Activities
1) Translate this sentence from the Cuthona poritophages page into Spanish: "Adults are sexually mature within 3 weeks of hatching (5-7mm long)."
2) Please reproduce the part of the Cuthona poritophages page starting with "DISTRIBUTION" and going on through "PHOTOS: Bill Rudman.", without any changes.
*** Extracted text Section Begins ***
Cuthona poritophages
Rudman, 1979

Order: NUDIBRANCHIA
Suborder: AEOLIDINA
Family: Tergipedidae

DISTRIBUTION

Known only from East Africa.

PHOTO

Cuthona poritophages on Porites colony, 10mm long. Photo at LOWER RIGHT shows two animals with their egg masses, which are laid over the living coral colony. Africana Bch, 1km south of Kunduchi Bch, Dar es Salaam, Tanzania, June 1977. PHOTOS: Bill Rudman.

RELATED TOPIC

Coral-feeding

This small tergipedid grows to about 11mm. It has only been found on colonies of the coral Porites, on which it lives, feeds and lays its eggs. As most species of Cuthona live and feed on hydroid colonies, this species shows some interesting adaptions to its unique choice of food. Its radular teeth are about half the size of a similar-sized hydroid-feeding Cuthona enabling it to scrape the polyp tissue from each calyx of the coral skeleton. The cnidosac at the tip of each ceras is reduced and non-functional, (Porites nematocysts apparently being worthless for defence), but the epithelial wall at the tip of each ceras is packed with large osmiophil secretory cells apparently for defence.

Cuthona poritophages greatest adaptation is its very rapid life cycle. Adults are sexually mature within 3 weeks of hatching (5-7mm long). The egg masses contain up to 40 eggs which hatch in 5-7 days. Most veligers swim for about 10 minutes then settle on to part of the coral colony where within 30 minutes they have absorbed their velar lobes and within an hour have dropped their shell and metamorphosed into a tiny "slug". A few veligers can remain swimming for at least 4 days. Such variability will enable most larvae to settle on local colonies of Porites, but it also leaves a few larvae the useful ability to travel further afield. In one aquarium study I did in Tanzania, in a 6 week period, 6 animals produced about 120 offspring (in 2 bursts of egglaying). The combined efforts of the original six and their off-spring, resulted in the production of 720 egg masses (approx. 29,000 eggs)!

See other coral-feeding species: Phestilla lugubris, Phestilla minor

References.
• Rudman, W.B. (1979) The ecology and anatomy of a new species of aeolid opisthobranch mollusc: a predator of the reef-forming coral Porites. Zoological Journal of the Linnean Society 65: 339-359.
• Rudman, W.B. (1981) Further studies on the anatomy and ecology of opisthobranch molluscs feeding on the scleractinian coral Porites. Zoological Journal of the Linnean Society, 71: 373-412.
*** Extracted text Section Ends ***
*** Provided data Section Begins ***
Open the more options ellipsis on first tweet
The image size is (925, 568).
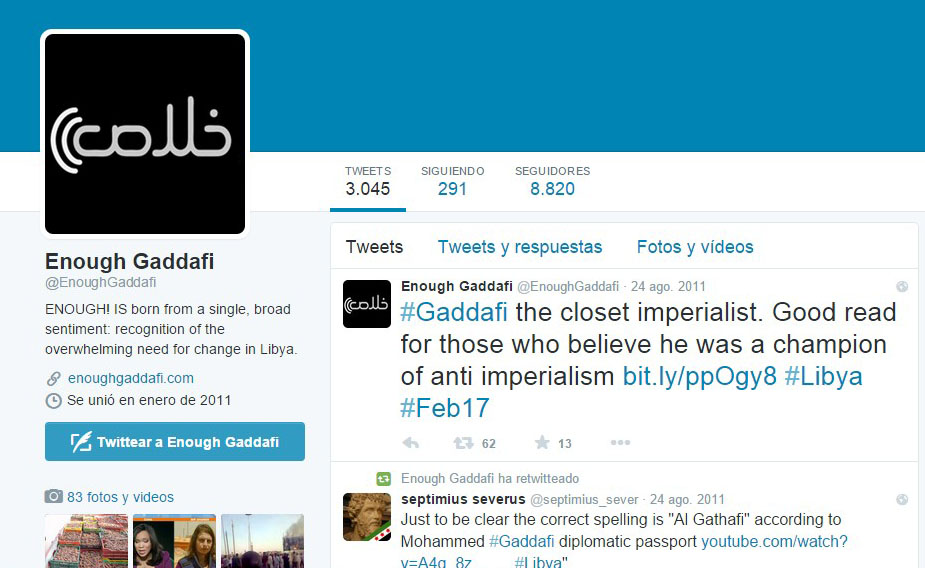click(x=620, y=442)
*** Provided data Section Ends ***
Answer set
1) Los adultos alcanzan la madurez sexual dentro de las 3 semanas posteriores a la eclosión (5-7 mm de largo).

2)
DISTRIBUTION

Known only from East Africa.

PHOTO

Cuthona poritophages on Porites colony, 10mm long. Photo at LOWER RIGHT shows two animals with their egg masses, which are laid over the living coral colony. Africana Bch, 1km south of Kunduchi Bch, Dar es Salaam, Tanzania, June 1977. PHOTOS: Bill Rudman.